**PASSAGE PROVIDED:**
------------------------------------------------------------------------

Problem
You are given an integer n.
Each number from 1 to n is grouped according to the sum of its digits.
Return the number of groups that have the largest size.
Example 1:
Input: n = 13
Output: 4
Explanation: There are 9 groups in total, they are grouped according sum of its digits of numbers from 1 to 13:
[1,10], [2,11], [3,12], [4,13], [5], [6], [7], [8], [9].
There are 4 groups with largest size.
Example 2:
Input: n = 2
Output: 2
Explanation: There are 2 groups [1], [2] of size 1.
Constraints:
1 <= n <= 10^4
Solution (Java)

------------------------------------------------------------------------

**GIVEN RECORDS:**
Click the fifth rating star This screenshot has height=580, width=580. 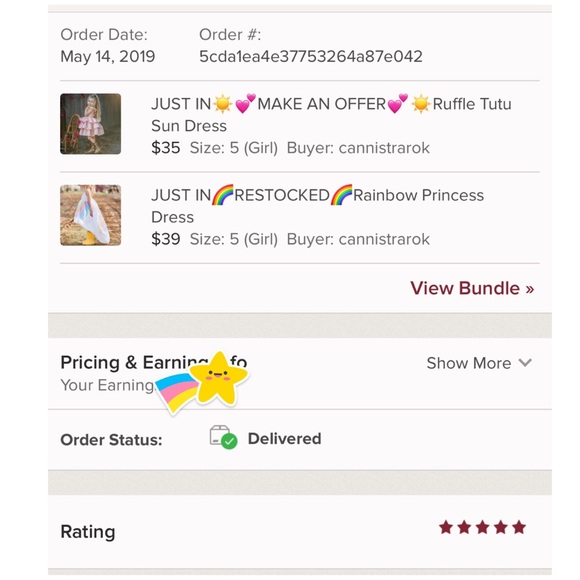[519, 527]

------------------------------------------------------------------------

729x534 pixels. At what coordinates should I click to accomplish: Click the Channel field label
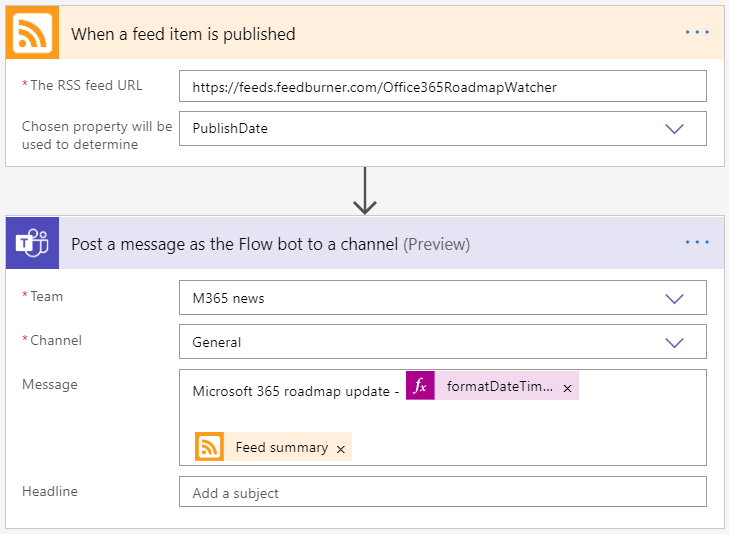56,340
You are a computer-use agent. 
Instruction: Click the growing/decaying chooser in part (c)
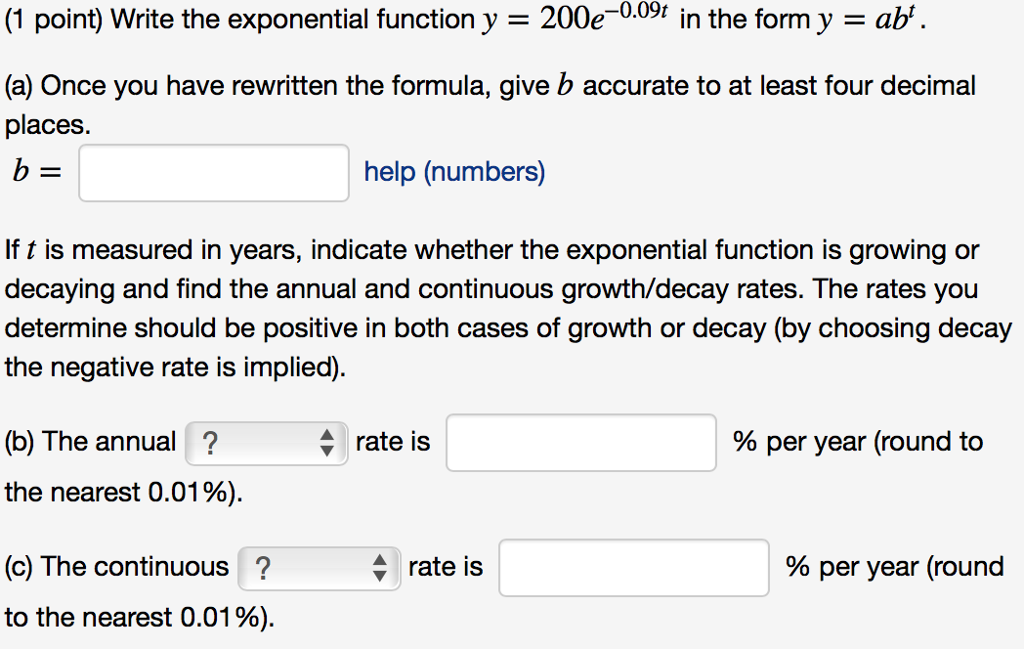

------------------------------------------------------------------------

**GIVEN PROBLEM:**
Duplicate the part of the digit-sum grouping problem above from "Return the number" up to and including "Solution (Java)".

**FULL OUTPUT:**
Return the number of groups that have the largest size.
Example 1:
Input: n = 13
Output: 4
Explanation: There are 9 groups in total, they are grouped according sum of its digits of numbers from 1 to 13:
[1,10], [2,11], [3,12], [4,13], [5], [6], [7], [8], [9].
There are 4 groups with largest size.
Example 2:
Input: n = 2
Output: 2
Explanation: There are 2 groups [1], [2] of size 1.
Constraints:
1 <= n <= 10^4
Solution (Java)